> [YOUR TASKS]
1) According to the summary of the food security waqf article, where and when was an earlier version of the paper presented?
2) Write a continuation of the summary of the food security waqf article, picking up after its final sentence.

Islamic Finance as a Mechanism for Bolstering Food Security in the Middle East: Food Security Waqf
Hdeel Abdelhady‘s January 2013 article published in American University Washington College of Law, Sustainable Development Law & Policy Journal. Ms. Abdelhady presented an earlier version of this paper to the Eighth International Conference on Islamic Economics and Finance in 2011, in Doha, Qatar. Read the full article (with consecutively numbered footnotes) here.
This article proposes the establishment of a multilateral food security waqf, a type of Islamic trust or endowment, as a vehicle of investment in the future food security of the Middle East. Sections II through IV briefly discuss global food insecurity, Middle East food insecurity, and the need for a regional food security strategy for the Middle East. Sections V through VIII discuss contemporary Islamic Finance generally, the essential objectives of Shari’ah, historical waqf practice, Islamic perspectives on agriculture, and the proposed food security waqf. This article focuses on the rationale and objectives of waqf-based and other agricultural investment frameworks that are currently under development by the author, for application by governments, institutions, and private entities. The structures under development combine the waqf (as a foundational framework to allocate funding and other assets) with Islamic financing structures, Islamic and conventional asset management approaches, Shari’ah– and civil law-based legal frameworks, and effective governance and operational models to achieve measureable impact, in a manner that equitably and rationally distributes rights and responsibilities among parties across the food supply chain, from government consumers to small farmers.

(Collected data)
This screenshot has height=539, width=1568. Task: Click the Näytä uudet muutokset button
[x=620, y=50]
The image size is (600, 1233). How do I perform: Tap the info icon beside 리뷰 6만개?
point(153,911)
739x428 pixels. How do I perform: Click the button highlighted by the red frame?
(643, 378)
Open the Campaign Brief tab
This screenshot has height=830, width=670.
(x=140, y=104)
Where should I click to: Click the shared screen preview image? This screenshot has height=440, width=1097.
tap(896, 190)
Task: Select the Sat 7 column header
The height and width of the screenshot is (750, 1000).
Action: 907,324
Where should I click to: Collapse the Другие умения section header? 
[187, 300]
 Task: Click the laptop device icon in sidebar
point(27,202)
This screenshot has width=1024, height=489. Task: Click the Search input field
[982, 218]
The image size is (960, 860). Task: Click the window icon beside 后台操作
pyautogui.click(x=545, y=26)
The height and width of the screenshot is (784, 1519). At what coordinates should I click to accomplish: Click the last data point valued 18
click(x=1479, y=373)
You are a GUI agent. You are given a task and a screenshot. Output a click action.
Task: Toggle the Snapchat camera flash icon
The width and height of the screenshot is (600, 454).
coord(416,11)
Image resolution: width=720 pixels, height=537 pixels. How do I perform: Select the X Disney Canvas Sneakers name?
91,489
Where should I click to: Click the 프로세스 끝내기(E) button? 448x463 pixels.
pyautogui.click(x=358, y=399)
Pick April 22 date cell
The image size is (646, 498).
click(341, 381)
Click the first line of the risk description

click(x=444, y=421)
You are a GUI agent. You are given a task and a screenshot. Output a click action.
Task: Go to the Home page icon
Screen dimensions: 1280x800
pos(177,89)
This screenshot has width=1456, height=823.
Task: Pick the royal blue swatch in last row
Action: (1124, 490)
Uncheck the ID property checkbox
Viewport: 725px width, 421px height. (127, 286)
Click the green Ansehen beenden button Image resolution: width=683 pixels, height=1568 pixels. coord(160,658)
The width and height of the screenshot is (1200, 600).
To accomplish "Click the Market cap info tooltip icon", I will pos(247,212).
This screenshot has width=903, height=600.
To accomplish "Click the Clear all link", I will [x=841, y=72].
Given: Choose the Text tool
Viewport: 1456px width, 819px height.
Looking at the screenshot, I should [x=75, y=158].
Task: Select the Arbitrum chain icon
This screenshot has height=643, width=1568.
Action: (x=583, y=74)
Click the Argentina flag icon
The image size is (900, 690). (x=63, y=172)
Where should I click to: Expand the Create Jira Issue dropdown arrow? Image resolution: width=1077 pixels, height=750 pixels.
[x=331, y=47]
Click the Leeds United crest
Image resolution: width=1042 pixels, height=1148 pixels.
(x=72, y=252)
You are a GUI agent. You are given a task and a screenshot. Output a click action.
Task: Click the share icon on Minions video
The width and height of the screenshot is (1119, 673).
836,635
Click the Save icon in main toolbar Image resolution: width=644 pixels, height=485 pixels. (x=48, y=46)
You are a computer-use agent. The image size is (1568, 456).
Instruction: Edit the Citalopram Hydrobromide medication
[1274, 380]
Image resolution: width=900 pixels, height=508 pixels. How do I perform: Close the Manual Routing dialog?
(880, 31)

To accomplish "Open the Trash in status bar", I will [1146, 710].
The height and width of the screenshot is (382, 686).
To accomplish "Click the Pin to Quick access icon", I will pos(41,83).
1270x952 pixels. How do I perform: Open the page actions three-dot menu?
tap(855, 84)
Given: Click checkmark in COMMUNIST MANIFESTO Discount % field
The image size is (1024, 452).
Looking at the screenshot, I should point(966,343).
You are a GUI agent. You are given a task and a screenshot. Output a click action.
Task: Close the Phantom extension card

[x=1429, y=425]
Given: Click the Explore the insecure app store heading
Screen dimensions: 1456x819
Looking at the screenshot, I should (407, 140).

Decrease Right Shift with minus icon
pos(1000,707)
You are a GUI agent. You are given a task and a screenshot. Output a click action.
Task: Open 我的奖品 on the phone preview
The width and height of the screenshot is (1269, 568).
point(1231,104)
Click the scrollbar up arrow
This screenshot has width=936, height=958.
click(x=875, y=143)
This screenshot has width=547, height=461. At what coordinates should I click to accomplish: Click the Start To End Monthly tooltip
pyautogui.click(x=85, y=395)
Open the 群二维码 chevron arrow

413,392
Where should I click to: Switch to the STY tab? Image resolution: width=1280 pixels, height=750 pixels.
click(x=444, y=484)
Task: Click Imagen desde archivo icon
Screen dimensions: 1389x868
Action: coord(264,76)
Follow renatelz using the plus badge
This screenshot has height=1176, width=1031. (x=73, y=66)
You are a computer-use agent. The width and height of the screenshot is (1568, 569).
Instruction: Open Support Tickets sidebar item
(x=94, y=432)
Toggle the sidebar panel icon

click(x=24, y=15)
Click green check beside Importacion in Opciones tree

> [RESPONSES TO THE EXERCISE]
1) At the Eighth International Conference on Islamic Economics and Finance in 2011, in Doha, Qatar.

2)
I. Global Food Insecurity: A Snapshot
Food insecurity is a global threat. The nature of food and the means of its production make food insecurity a uniquely complex problem, with social, political, economic, and ethical dimensions. Serious efforts to promote food security and sustainability must respond to the complexities of the challenge.
According to the Food and Agricultural Organization of the United Nations (“FAO”), “in order to feed a population of more than 9 billion [the projected world population in 2050] and free the world from hunger, global food production must nearly double by 2050.” Competition for food and for the means of food production is increasing, without commensurate rises in supply. Owing to population growth, increased food purchasing power and demand in emerging economies, climate change, land degradation, price volatility, and other factors, the global food supply-demand imbalance is expected to widen. The world’s governments have taken note. Acting independently and multilaterally, they have devoted resources to assess the food insecurity threat, and have taken steps to mitigate the risk. As yet, however, no comprehensive solutions are on the horizon.
II. Food Insecurity in the Middle East
The Middle East is particularly susceptible to food insecurity. While the region does not face any foreseeable near-term threat of famine or widespread malnutrition, the Middle East presently lacks the means to produce adequate food supplies due to water scarcity, insufficient arable land, and man-made hurdles. These hurdles include land and crop misallocations, under-utilization of food production means, inadequate investment in agriculture, poor stock management, sub-optimal distribution networks, and other factors.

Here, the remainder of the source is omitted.